Medical Management of Calcaneal Fractures
For displaced calcaneal fractures, prioritize initial soft tissue management with saline wound cleaning, appropriate antibiotic coverage (Cefazolin or clindamycin), and staged surgical fixation once soft tissue conditions permit, as definitive surgical intervention provides superior outcomes compared to conservative management alone. 1
Initial Assessment and Imaging
- Obtain standard radiographs including the axial Harris-Beath view specifically for suspected calcaneal fractures to determine intra-articular extent 2
- CT scanning provides more accurate diagnosis and surgical planning for displaced intra-articular fractures 3
- Tongue-type calcaneus fractures require urgent attention within 24 hours due to potential skin compromise 1
Immediate Medical Management
Pain Control
- Administer opioid analgesia with caution, particularly in patients with renal dysfunction (approximately 40% of trauma patients present with GFR <60 mL/min/1.73m²) 2
- Prescribe paracetamol regularly unless contraindicated 2
- Consider single-shot or continuous femoral/fascia iliaca nerve blocks for effective pain relief 2
Soft Tissue Management (Critical for Displaced Fractures)

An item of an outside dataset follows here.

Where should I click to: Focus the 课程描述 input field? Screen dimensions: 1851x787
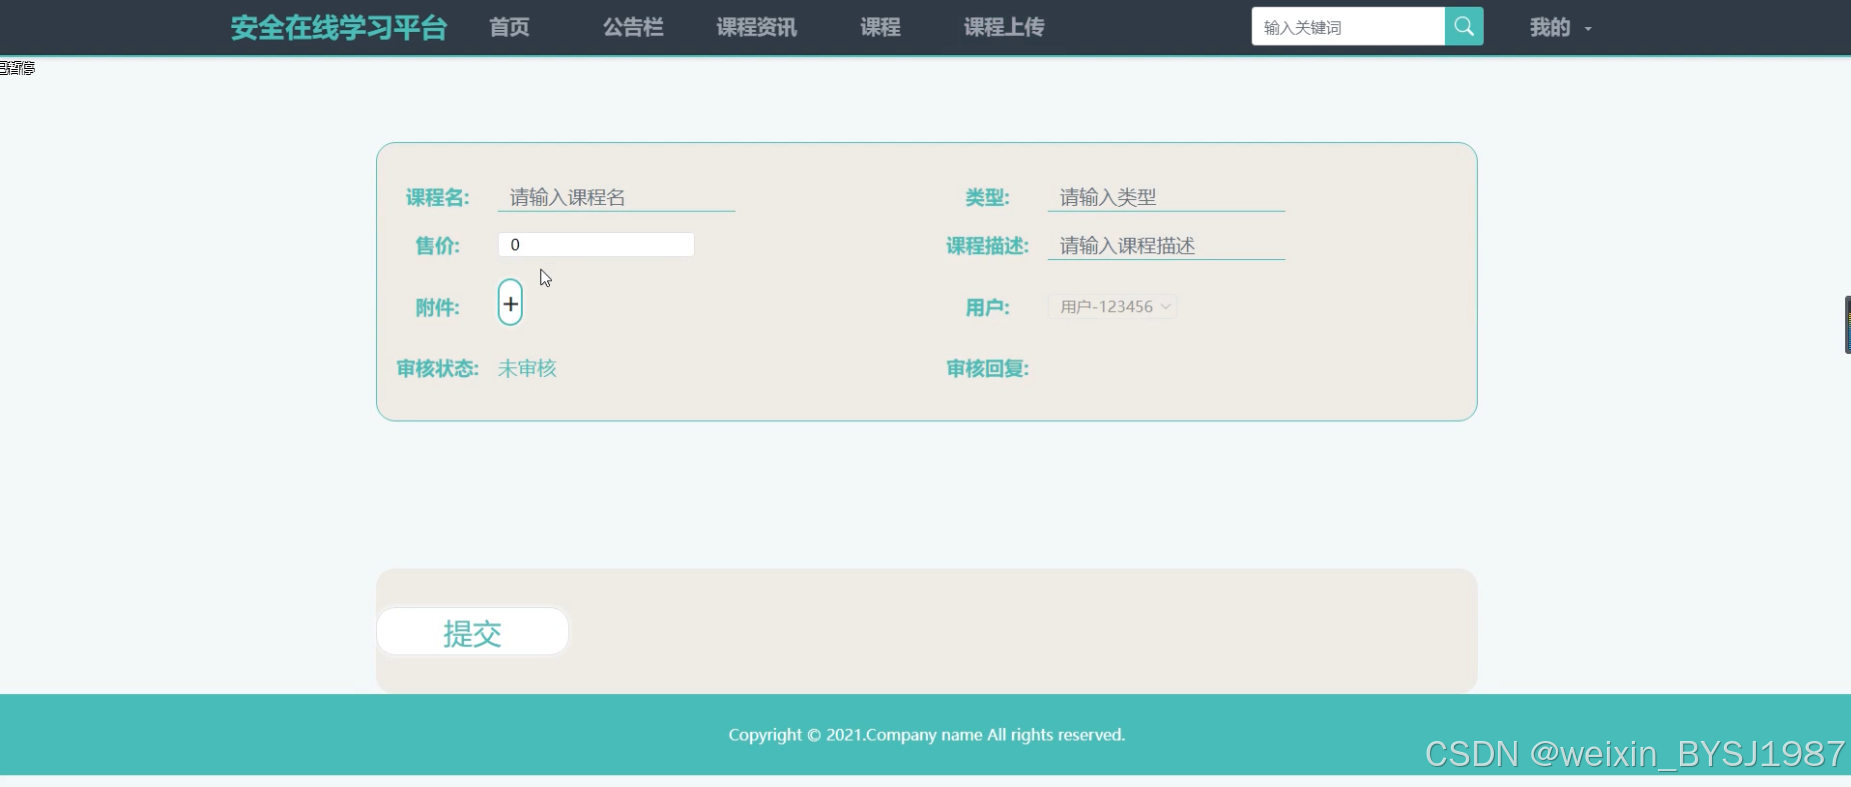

- Clean any associated abrasions with simple saline solution without additives 1
- Initiate antibiotic coverage with Cefazolin or clindamycin (if penicillin-allergic) 1
- Add gram-negative coverage for more severe soft tissue injuries 1
- Consider negative pressure wound therapy for abrasions to promote healing 1
Definitive Treatment Strategy
Surgical Intervention
- Proceed with open reduction and internal fixation (ORIF) once soft tissue conditions improve 1
- Minimally invasive reduction and fixation (MIRF) using threaded K-wires and Steinmann pins offers an alternative for patients with significant medical comorbidities (smokers, diabetics, peripheral vascular disease), with mean operative time of 35 minutes and low infection risk 4
- MIRF can be safely performed even with extensive soft tissue swelling in the immediate post-injury period 4
Timing Considerations
- Mean time to surgery is typically 6 days (range 1-10 days) to allow soft tissue recovery 4
- Tongue-type fractures require more urgent intervention within 24 hours 1
Postoperative Management
- Immobilize initially, then transition to removable cast or boot 1
- Initiate physical therapy to restore range of motion and strength 1
- External fixation with "kickstand" modification can relieve direct pressure and optimize flap survival for complex reconstructions 5
Special Considerations
Anterior Process Fractures
- Most anterior process fractures respond successfully to cast immobilization 6
- Surgical excision is reserved for persistent symptoms after conservative treatment, though early excision is not advisable 6
- Missed diagnosis leading to non-union may result in poor outcomes even after delayed excision 6
Complications to Monitor
- Surgical site infections, particularly with compromised soft tissues 1
- Chronic pain and functional limitations are common long-term outcomes 1
- Subtalar joint stiffness and severe disability can occur despite optimal treatment 3
Common Pitfalls
The evidence shows discrepancies in outcomes between civilian and military populations, with combat-related open calcaneal fractures showing a 43% amputation rate and better outcomes in amputated patients 2. This highlights the importance of early recognition of severe soft tissue compromise and realistic expectations regarding salvage versus amputation in catastrophic injuries.